Sonst noch etwas? Ach ja, es wurde auch "Europatag" gefeiert, sozusagen die Geburtsstunde der Europäischen Union. Wie gesagt: Es war ein symbolträchtiger Tag. Und das Kommunikationstalent Präsident Selenskyj hatte passende Neuigkeiten parat.
"Wir dürfen nie wieder leere Versprechungen machen"
"Heute haben wir auf unserem Weg in die Europäische Union einen weiteren Schritt gemacht, einen wichtigen und nicht nur formalen", sagte er am Montagabend in seiner täglichen Videoansprache. Sein Land habe die zweite Hälfte der Antworten auf den Fragebogen übergeben, den jeder Staat für den Mitgliedschaftsantrag ausfüllen muss. "Das dauert üblicherweise Monate, aber wir haben das innerhalb von Wochen erledigt", so Selenskyj. Schon im Juni rechne er mit einer positiven Antwort und dem Status des Beitrittskandidaten.

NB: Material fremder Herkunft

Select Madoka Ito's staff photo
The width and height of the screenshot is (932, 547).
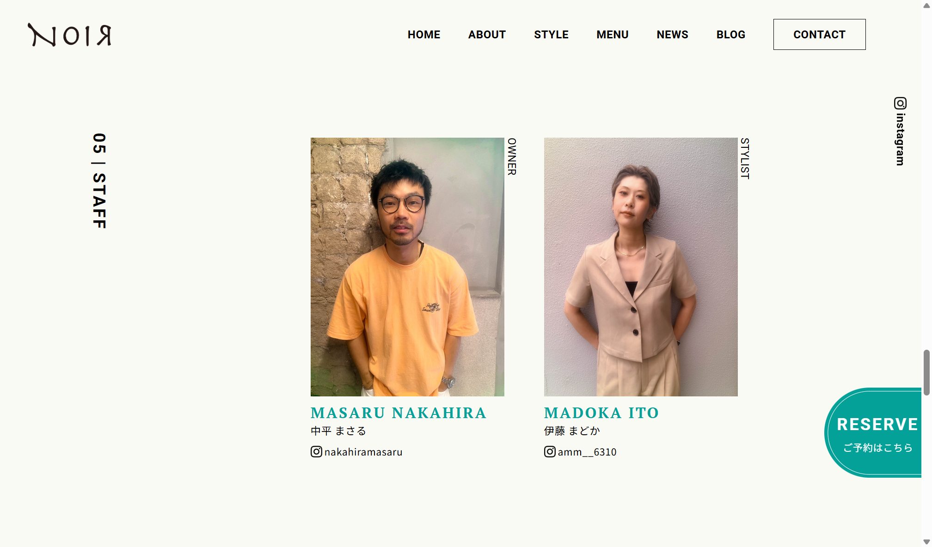tap(641, 267)
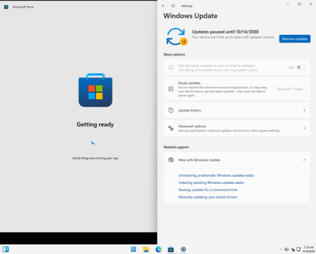The image size is (316, 254).
Task: Collapse Help with Windows Update section
Action: click(304, 160)
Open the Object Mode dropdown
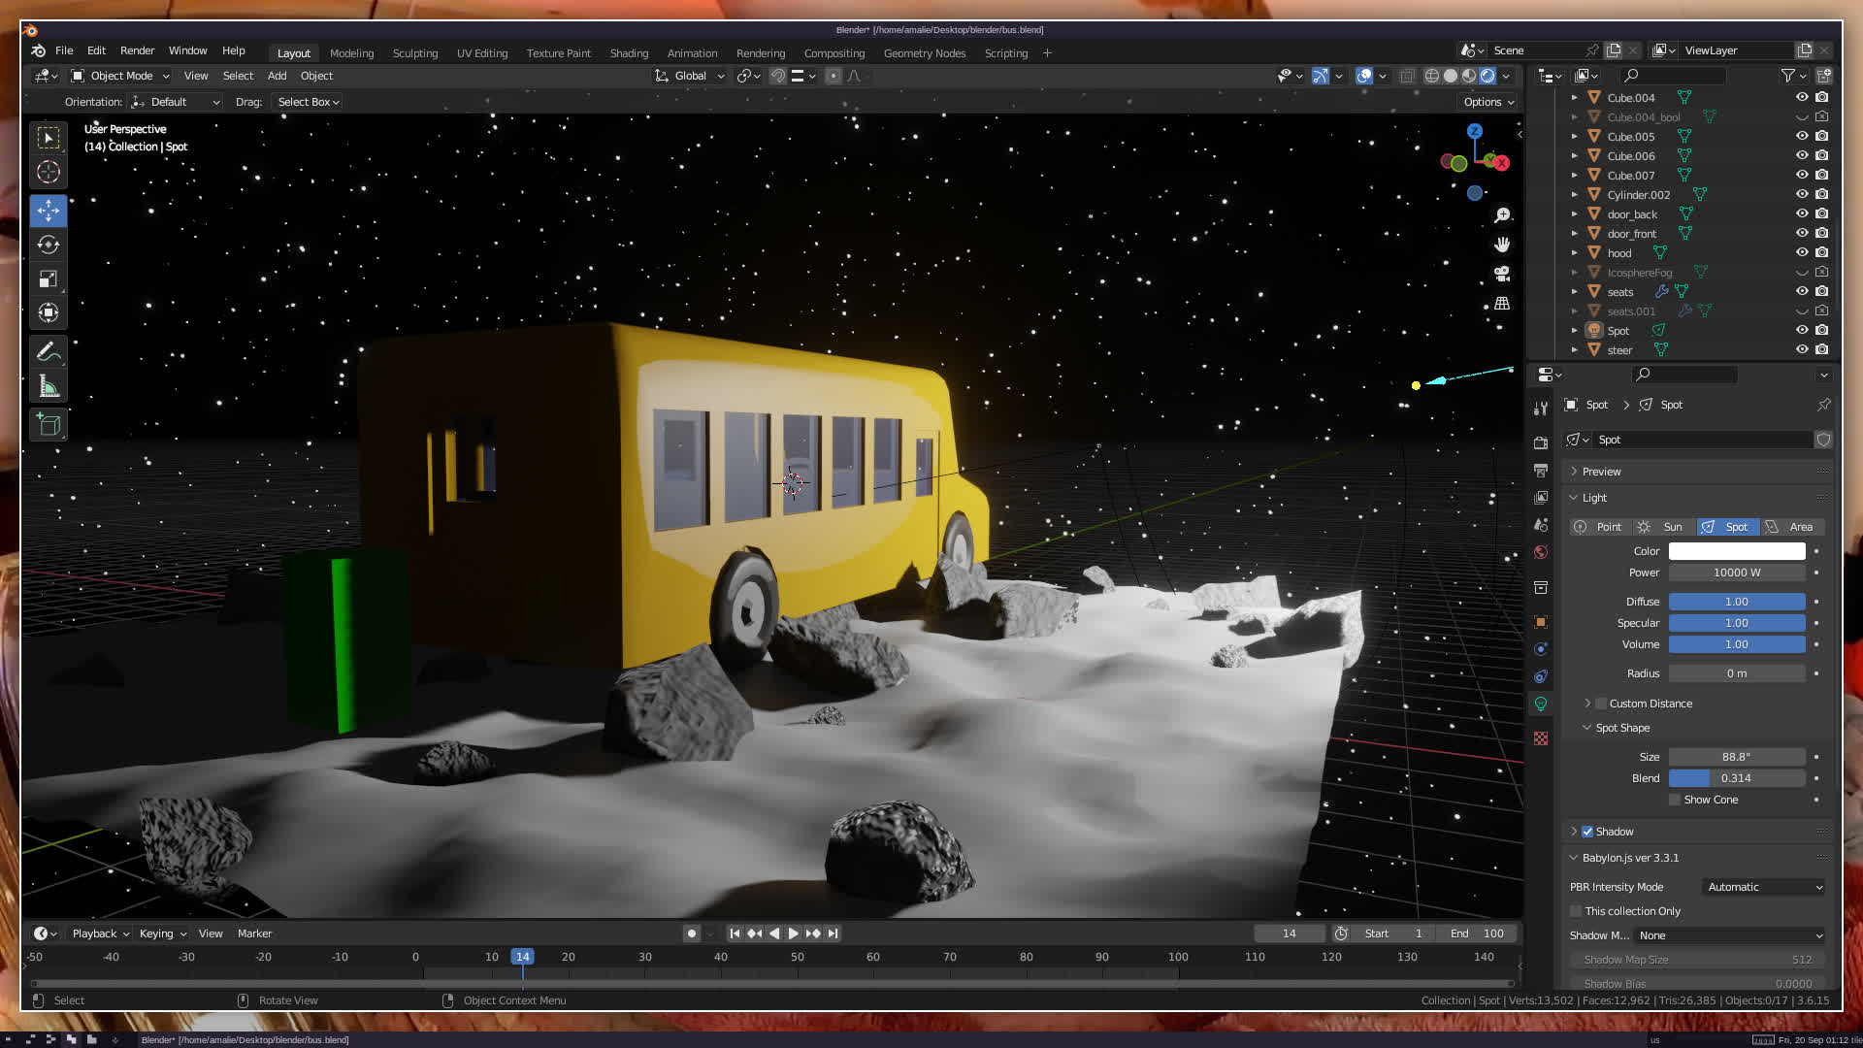This screenshot has width=1863, height=1048. pyautogui.click(x=120, y=76)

Sollte die Ukraine der EU beitreten? Die Debatte ist nicht neu, sie wird seit Jahren geführt. Mit dem russischen Angriffskrieg hatte die Frage allerdings an neuer Dringlichkeit gewonnen. Schon wenige Tage nach der Invasion drängte Selenskyj auf eine "unverzügliche Aufnahme", seitdem wird rege über einen raschen Beitritt diskutiert. "Im Laufe der Zeit gehören sie tatsächlich zu uns, sie sind einer von uns und wir wollen sie drin haben", sagte EU-Kommissionspräsidentin Ursula von der Leyen Ende Februar.
Seither wird die Liste der Befürworter immer länger, zuletzt hatte sich Bundestagspräsidentin Bärbel Bas (SPD) nach ihrem Besuch im Kriegsgebiet für einen baldigen EU-Beitritt des Landes ausgesprochen. Doch das Problem bleibt: Rasch wird's wohl nicht gehen.
Das hat mehrere Gründe, technische wie politische. Die Kriterien für einen Beitritt sind detailliert ausbuchstabiert, eine Mitgliedschaft im Eilverfahren ist praktisch ausgeschlossen. "Nach den europäischen Verträgen kann jedes europäische Land, das die Werte der EU teilt, einen Aufnahmeantrag stellen", sagte Gunther Krichbaum, der europapolitische Sprecher der Unionsfraktion, Anfang März zum stern. "Das gilt natürlich auch für die Ukraine." Allerdings sei kein EU-Beitrittsverfahren in der Schnelle möglich. "Das Verfahren verteilt sich – je nach Beitrittsland – auf bis zu 35 Kapitel. Dabei geht es etwa um innen- und wirtschaftspolitische Kriterien, die für eine Aufnahme erfüllt sein müssen. Wenn die Bedingungen erfüllt sind, werden die Kapitel nach um nach geschlossen."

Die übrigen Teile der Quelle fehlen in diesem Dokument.